(TEXTE DE LECTURE):
------------------------------------
Malgré les clichés collés à l’iboga d’être un intermédiaire entre les pratiquants du rite traditionnel gabonais Bwiti et le monde « métaphysique », des études se démarquent de ce construit pour donner une dimension scientifique et écologique à cette mythique plante localisable au Gabon.
C’est dans la foulé de la collecte d’informations au Centre National de Recherche Scientifique et Technologique (CENAREST) que nous sommes tombés sur le Professeur Nestor Engone Obiang, écologiste végétale, qui consacre la plupart de son travail à l’étude de la « dynamique forestière ». Le professeur est aussi directeur général adjoint du CENAREST et c’est en toute aise qu’il a répondu favorablement à notre demande d’interview sur l’Iboga.
L’équipe de La Lettre Verte qui a effectué le déplacement pour comprendre la dynamique de recherches sur l’Iboga a frappé à la bonne porte. Mais pas question d’appréhender l’échange sur l’aspect mystico-spirituel de l’Iboga. Le professeur est formel : « on ne peut discuter que de l’aspect écologique de l’Iboga ». Le reste, aux bwitistes de s’en charger. Un fossé à peine visible s’installe, dès lors qu’il s’agit de comprendre les spécificités technico-spirituelles de cette plante à la fois vedette dans les cérémonies initiatiques au Gabon, mais appréciée avec beaucoup de recul par la communauté scientifique que ce soit au Gabon ou ailleurs.
------------------------------------
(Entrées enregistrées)
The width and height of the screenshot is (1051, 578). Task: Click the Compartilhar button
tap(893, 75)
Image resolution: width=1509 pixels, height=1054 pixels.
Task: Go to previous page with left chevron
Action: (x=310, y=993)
------------------------------------
Rédigez la suite du texte sur l'iboga en reprenant juste après sa dernière phrase.

D’entrée de jeu, avec notre interlocuteur, on cherche directement à comprendre ce qu’est l’Iboga ou tabernanthe de son appellation scientifique. Selon le Professeur, il s’agit d’une plante qui appartient à la famille des « apocynaceaes ». C’« est une plante endémique du Gabon, c’est-à-dire, une espèce qu’on ne retrouve que dans un territoire précis » délimite-t-il pour dissiper tout malentendu et recadrer le débat autour de l’origine de l’Iboga au Gabon. Mais avec les similitudes perceptibles dans les forêts du Bassin du Congo, « on peut aussi la retrouver au Congo et plus ou moins en occident, puisque la plante est désormais très cultivée dans les jardins de par le monde. Mais sa niche naturelle, ce sont les forêts du bassin du Congo notamment au Gabon », soutient le Professeur.
La paternité de l’Iboga est symboliquement attribuée au Gabon, au regard de l’engouement traditionnel des communautés autochtones à l’égard de cette plante. Mais ce n’est pas cet aspect qui nous intéresse aujourd’hui. Nous nous sommes rapprochés du Professeur pour comprendre l’Iboga dans sa profondeur écologique : son espace de croissance, son cycle de vie, sa contribution scientifique mais également son avenir au Gabon.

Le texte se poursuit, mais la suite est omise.